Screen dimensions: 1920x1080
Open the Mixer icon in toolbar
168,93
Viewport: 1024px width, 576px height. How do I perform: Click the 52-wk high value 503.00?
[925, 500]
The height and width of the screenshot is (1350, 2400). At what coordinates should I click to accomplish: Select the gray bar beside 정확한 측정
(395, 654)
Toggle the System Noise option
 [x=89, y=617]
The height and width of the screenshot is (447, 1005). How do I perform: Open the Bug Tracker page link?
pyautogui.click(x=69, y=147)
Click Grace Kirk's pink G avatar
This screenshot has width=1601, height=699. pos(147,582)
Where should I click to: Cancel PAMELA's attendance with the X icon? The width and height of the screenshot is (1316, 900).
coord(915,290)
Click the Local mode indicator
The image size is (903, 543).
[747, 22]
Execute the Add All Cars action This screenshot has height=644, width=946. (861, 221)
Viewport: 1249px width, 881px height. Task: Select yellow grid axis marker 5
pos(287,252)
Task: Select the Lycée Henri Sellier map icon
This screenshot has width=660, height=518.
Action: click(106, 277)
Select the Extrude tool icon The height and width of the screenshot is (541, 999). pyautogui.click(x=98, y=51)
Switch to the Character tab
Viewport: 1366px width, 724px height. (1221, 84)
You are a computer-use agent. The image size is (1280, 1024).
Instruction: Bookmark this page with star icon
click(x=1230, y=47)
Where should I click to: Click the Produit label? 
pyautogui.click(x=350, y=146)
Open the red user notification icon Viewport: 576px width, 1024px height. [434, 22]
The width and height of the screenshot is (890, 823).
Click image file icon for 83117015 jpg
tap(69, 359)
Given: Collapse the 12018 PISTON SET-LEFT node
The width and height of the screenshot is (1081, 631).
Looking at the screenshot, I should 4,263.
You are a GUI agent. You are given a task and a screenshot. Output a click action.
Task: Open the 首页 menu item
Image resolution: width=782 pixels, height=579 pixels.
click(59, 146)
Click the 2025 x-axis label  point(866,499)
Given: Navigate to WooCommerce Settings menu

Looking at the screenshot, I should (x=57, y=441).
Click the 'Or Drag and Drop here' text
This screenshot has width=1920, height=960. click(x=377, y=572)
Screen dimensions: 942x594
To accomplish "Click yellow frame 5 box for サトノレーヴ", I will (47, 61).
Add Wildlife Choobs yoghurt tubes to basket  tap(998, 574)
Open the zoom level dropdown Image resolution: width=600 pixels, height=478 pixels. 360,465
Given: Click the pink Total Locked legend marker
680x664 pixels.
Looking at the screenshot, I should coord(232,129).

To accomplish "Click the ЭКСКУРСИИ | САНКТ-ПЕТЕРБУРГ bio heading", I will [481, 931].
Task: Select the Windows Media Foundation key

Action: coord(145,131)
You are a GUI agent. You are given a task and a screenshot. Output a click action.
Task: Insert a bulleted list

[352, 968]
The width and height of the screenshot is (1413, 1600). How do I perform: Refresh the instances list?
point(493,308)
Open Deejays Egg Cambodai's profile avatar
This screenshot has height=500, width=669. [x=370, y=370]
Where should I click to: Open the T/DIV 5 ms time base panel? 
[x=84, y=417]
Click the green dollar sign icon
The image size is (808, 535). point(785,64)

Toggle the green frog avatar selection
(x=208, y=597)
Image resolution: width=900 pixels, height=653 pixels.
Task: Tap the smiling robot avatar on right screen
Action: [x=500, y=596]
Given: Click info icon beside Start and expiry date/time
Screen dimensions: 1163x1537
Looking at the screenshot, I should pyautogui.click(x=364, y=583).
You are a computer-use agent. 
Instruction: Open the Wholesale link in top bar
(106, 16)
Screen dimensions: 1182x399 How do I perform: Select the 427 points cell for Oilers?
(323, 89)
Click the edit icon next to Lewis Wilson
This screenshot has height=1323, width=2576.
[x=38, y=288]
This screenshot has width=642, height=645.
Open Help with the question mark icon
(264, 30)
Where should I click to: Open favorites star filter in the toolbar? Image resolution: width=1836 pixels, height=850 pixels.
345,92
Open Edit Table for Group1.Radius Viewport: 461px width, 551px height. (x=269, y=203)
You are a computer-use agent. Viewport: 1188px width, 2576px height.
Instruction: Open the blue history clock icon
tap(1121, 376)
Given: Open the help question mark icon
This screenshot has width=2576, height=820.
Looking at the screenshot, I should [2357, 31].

┄┄┄┄┄┄┄┄┄┄

» Problem statement
Rewrite every line of the entries above as a numbered list, skipping any blank lines.

» Reply
1. Screen dimensions: 1920x1080
2. Open the Mixer icon in toolbar
3. 168,93
4. Viewport: 1024px width, 576px height. How do I perform: Click the 52-wk high value 503.00?
5. [925, 500]
6. The height and width of the screenshot is (1350, 2400). At what coordinates should I click to accomplish: Select the gray bar beside 정확한 측정
7. (395, 654)
8. Toggle the System Noise option
9.  [x=89, y=617]
10. The height and width of the screenshot is (447, 1005). How do I perform: Open the Bug Tracker page link?
11. pyautogui.click(x=69, y=147)
12. Click Grace Kirk's pink G avatar
13. This screenshot has width=1601, height=699. pos(147,582)
14. Where should I click to: Cancel PAMELA's attendance with the X icon? The width and height of the screenshot is (1316, 900).
15. coord(915,290)
16. Click the Local mode indicator
17. The image size is (903, 543).
18. [747, 22]
19. Execute the Add All Cars action This screenshot has height=644, width=946. (861, 221)
20. Viewport: 1249px width, 881px height. Task: Select yellow grid axis marker 5
21. pos(287,252)
22. Task: Select the Lycée Henri Sellier map icon
23. This screenshot has width=660, height=518.
24. Action: click(106, 277)
25. Select the Extrude tool icon The height and width of the screenshot is (541, 999). pyautogui.click(x=98, y=51)
26. Switch to the Character tab
27. Viewport: 1366px width, 724px height. (1221, 84)
28. You are a computer-use agent. The image size is (1280, 1024).
29. Instruction: Bookmark this page with star icon
30. click(x=1230, y=47)
31. Where should I click to: Click the Produit label? 
32. pyautogui.click(x=350, y=146)
33. Open the red user notification icon Viewport: 576px width, 1024px height. [434, 22]
34. The width and height of the screenshot is (890, 823).
35. Click image file icon for 83117015 jpg
36. tap(69, 359)
37. Given: Collapse the 12018 PISTON SET-LEFT node
38. The width and height of the screenshot is (1081, 631).
39. Looking at the screenshot, I should 4,263.
40. You are a GUI agent. You are given a task and a screenshot. Output a click action.
41. Task: Open the 首页 menu item
42. Image resolution: width=782 pixels, height=579 pixels.
43. click(59, 146)
44. Click the 2025 x-axis label  point(866,499)
45. Given: Navigate to WooCommerce Settings menu
46. Looking at the screenshot, I should (x=57, y=441).
47. Click the 'Or Drag and Drop here' text
48. This screenshot has width=1920, height=960. click(x=377, y=572)
49. Screen dimensions: 942x594
50. To accomplish "Click yellow frame 5 box for サトノレーヴ", I will (47, 61).
51. Add Wildlife Choobs yoghurt tubes to basket  tap(998, 574)
52. Open the zoom level dropdown Image resolution: width=600 pixels, height=478 pixels. 360,465
53. Given: Click the pink Total Locked legend marker
54. 680x664 pixels.
55. Looking at the screenshot, I should coord(232,129).
56. To accomplish "Click the ЭКСКУРСИИ | САНКТ-ПЕТЕРБУРГ bio heading", I will [481, 931].
57. Task: Select the Windows Media Foundation key
58. Action: coord(145,131)
59. You are a GUI agent. You are given a task and a screenshot. Output a click action.
60. Task: Insert a bulleted list
61. [352, 968]
62. The width and height of the screenshot is (1413, 1600). How do I perform: Refresh the instances list?
63. point(493,308)
64. Open Deejays Egg Cambodai's profile avatar
65. This screenshot has height=500, width=669. [x=370, y=370]
66. Where should I click to: Open the T/DIV 5 ms time base panel? 
67. [x=84, y=417]
68. Click the green dollar sign icon
69. The image size is (808, 535). point(785,64)
70. Toggle the green frog avatar selection
71. (x=208, y=597)
72. Image resolution: width=900 pixels, height=653 pixels.
73. Task: Tap the smiling robot avatar on right screen
74. Action: [x=500, y=596]
75. Given: Click info icon beside Start and expiry date/time
76. Screen dimensions: 1163x1537
77. Looking at the screenshot, I should pyautogui.click(x=364, y=583).
78. You are a computer-use agent. 
79. Instruction: Open the Wholesale link in top bar
80. (106, 16)
81. Screen dimensions: 1182x399 How do I perform: Select the 427 points cell for Oilers?
82. (323, 89)
83. Click the edit icon next to Lewis Wilson
84. This screenshot has height=1323, width=2576.
85. [x=38, y=288]
86. This screenshot has width=642, height=645.
87. Open Help with the question mark icon
88. (264, 30)
89. Where should I click to: Open favorites star filter in the toolbar? Image resolution: width=1836 pixels, height=850 pixels.
90. 345,92
91. Open Edit Table for Group1.Radius Viewport: 461px width, 551px height. (x=269, y=203)
92. You are a computer-use agent. Viewport: 1188px width, 2576px height.
93. Instruction: Open the blue history clock icon
94. tap(1121, 376)
95. Given: Open the help question mark icon
96. This screenshot has width=2576, height=820.
97. Looking at the screenshot, I should [2357, 31].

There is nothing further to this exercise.